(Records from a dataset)
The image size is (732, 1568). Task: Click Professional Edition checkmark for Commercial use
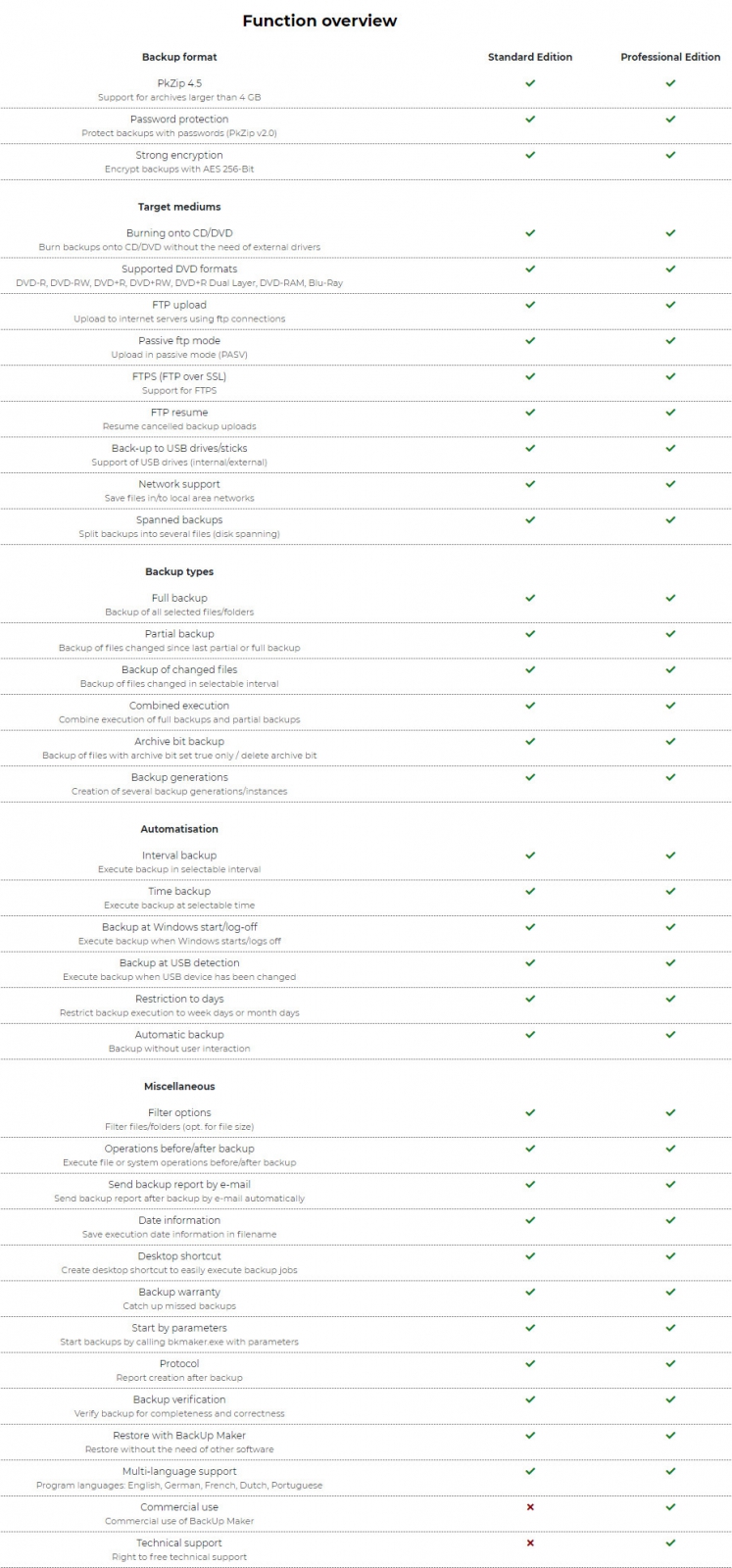tap(670, 1506)
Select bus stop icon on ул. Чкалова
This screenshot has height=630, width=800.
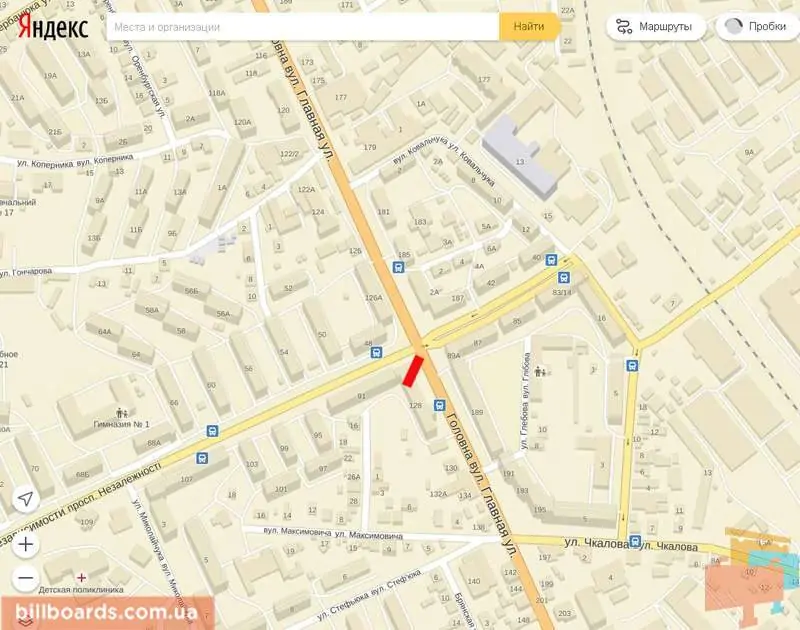635,541
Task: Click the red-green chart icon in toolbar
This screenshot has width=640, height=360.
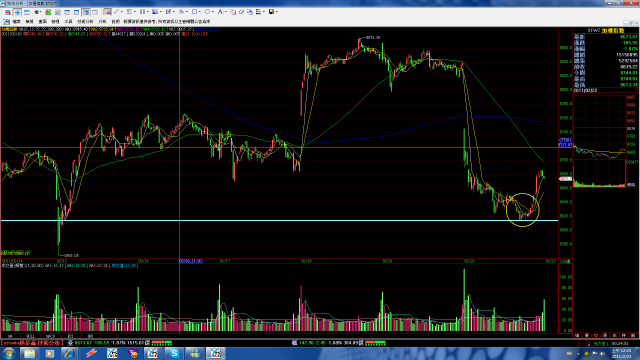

* **PROBLEM DESCRIPTION**: What is needed is an exact printout of every record above, with the pictures left out.

* **COMPLETED EXERCISE**:
The image size is (732, 1568). Task: Click Professional Edition checkmark for Commercial use
tap(670, 1506)
Select bus stop icon on ул. Чкалова
This screenshot has height=630, width=800.
635,541
Task: Click the red-green chart icon in toolbar
This screenshot has width=640, height=360.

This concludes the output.